-- Opening Marker --
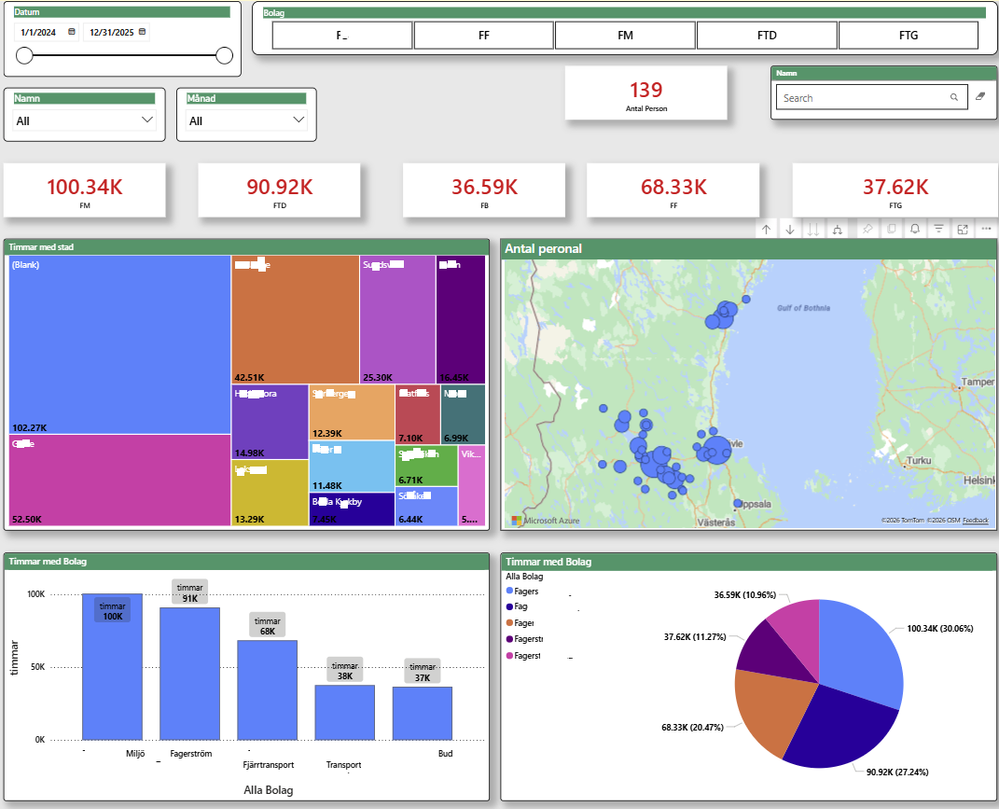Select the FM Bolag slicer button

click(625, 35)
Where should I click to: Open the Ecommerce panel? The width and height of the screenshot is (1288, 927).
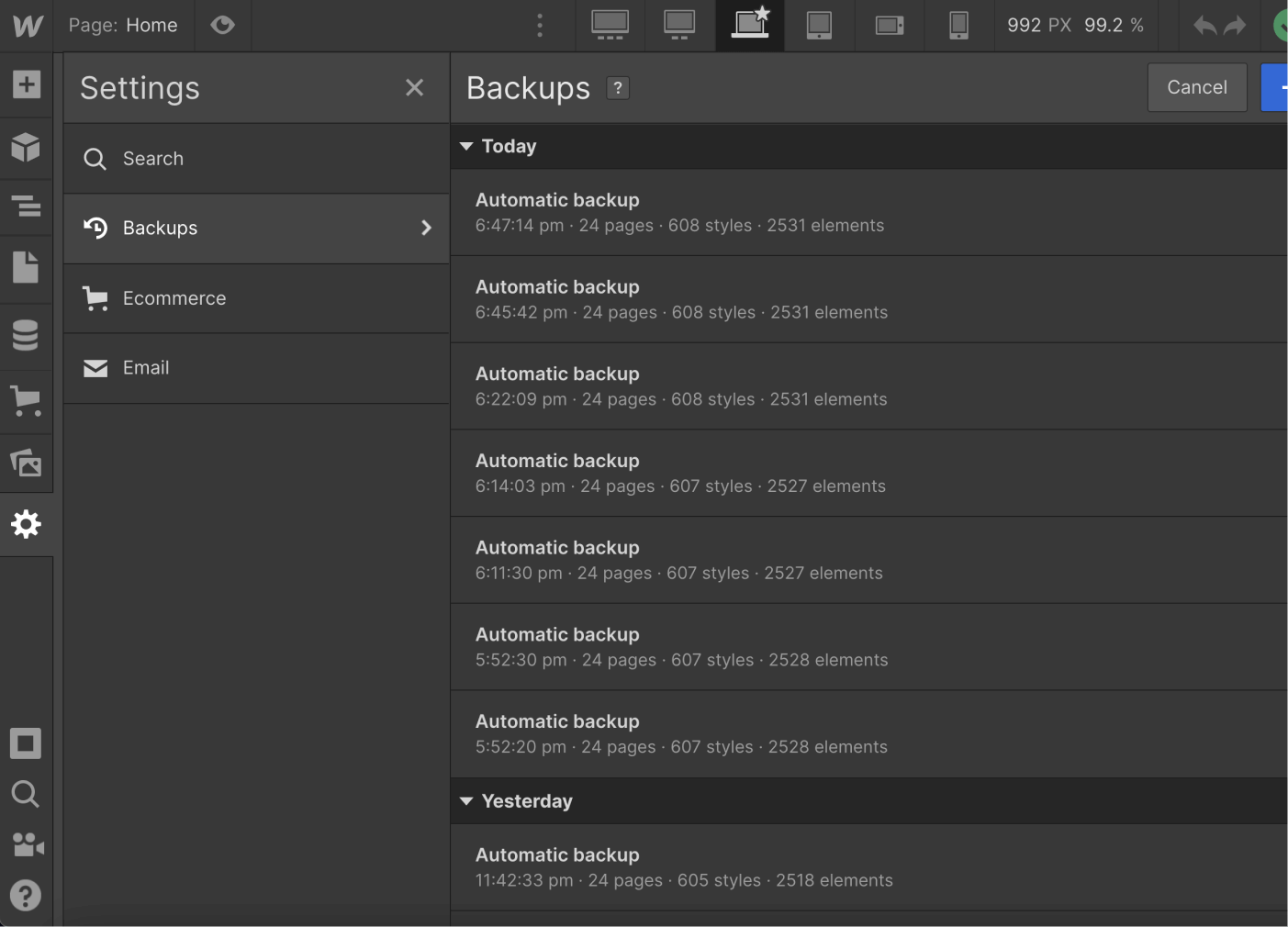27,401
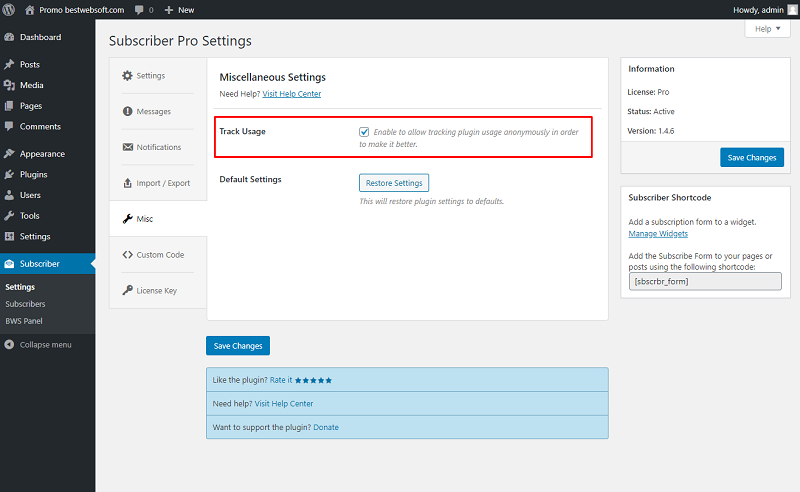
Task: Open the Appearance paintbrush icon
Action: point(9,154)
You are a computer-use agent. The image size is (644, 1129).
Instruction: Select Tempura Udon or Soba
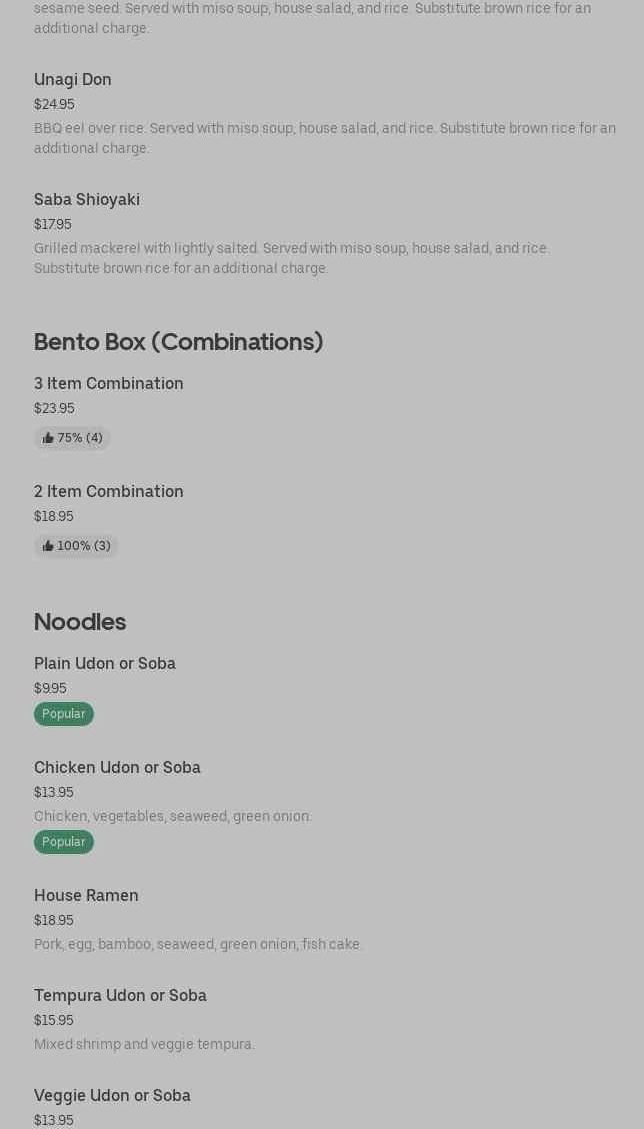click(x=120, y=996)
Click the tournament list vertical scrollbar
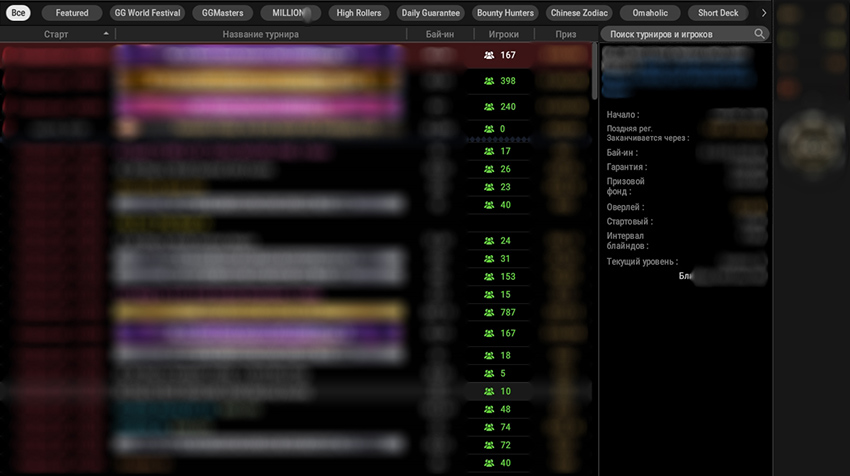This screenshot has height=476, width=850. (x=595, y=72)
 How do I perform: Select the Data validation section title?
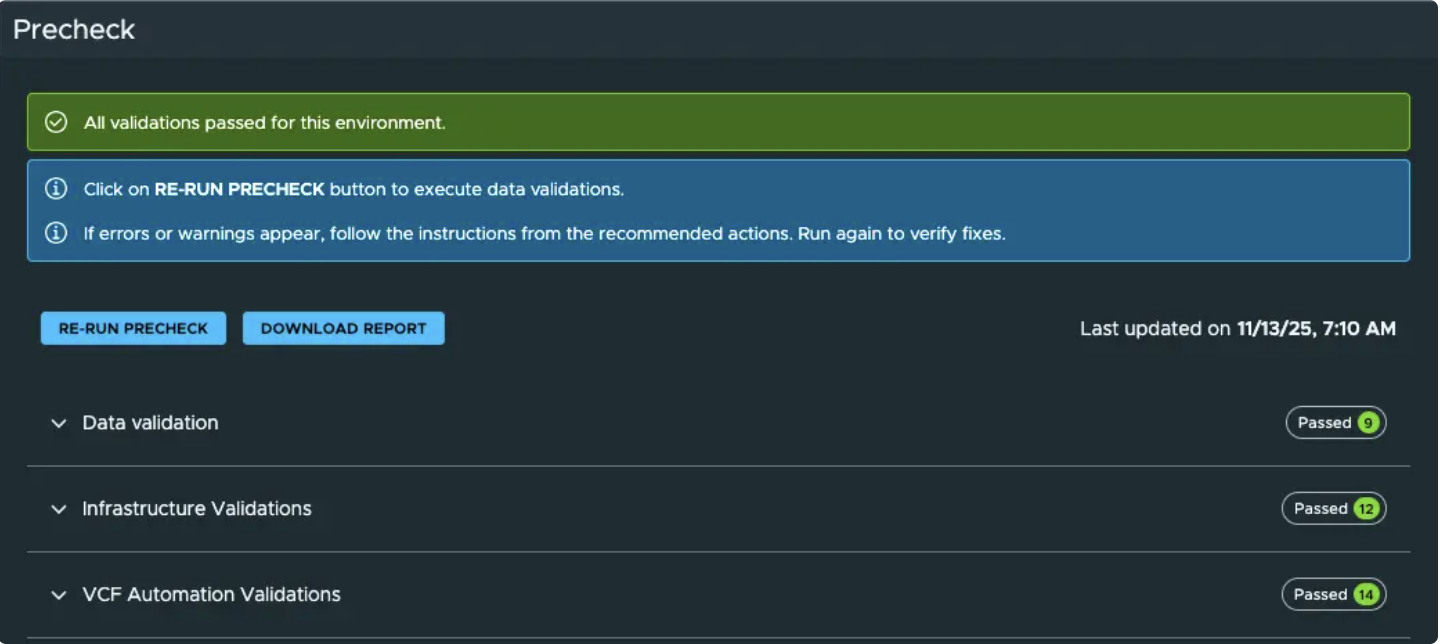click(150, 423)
-- Closing Marker --
* Exercise objective *
Find the line containing "You are a computer-use", then extract it and every line after it to the end of the data above, exactly and nothing else, without pictures.

* Result below *
You are a computer-use agent. The image size is (644, 1129).
Instruction: Select Tempura Udon or Soba
click(x=120, y=996)
Click the tournament list vertical scrollbar
This screenshot has height=476, width=850. (x=595, y=72)
 How do I perform: Select the Data validation section title?
click(150, 423)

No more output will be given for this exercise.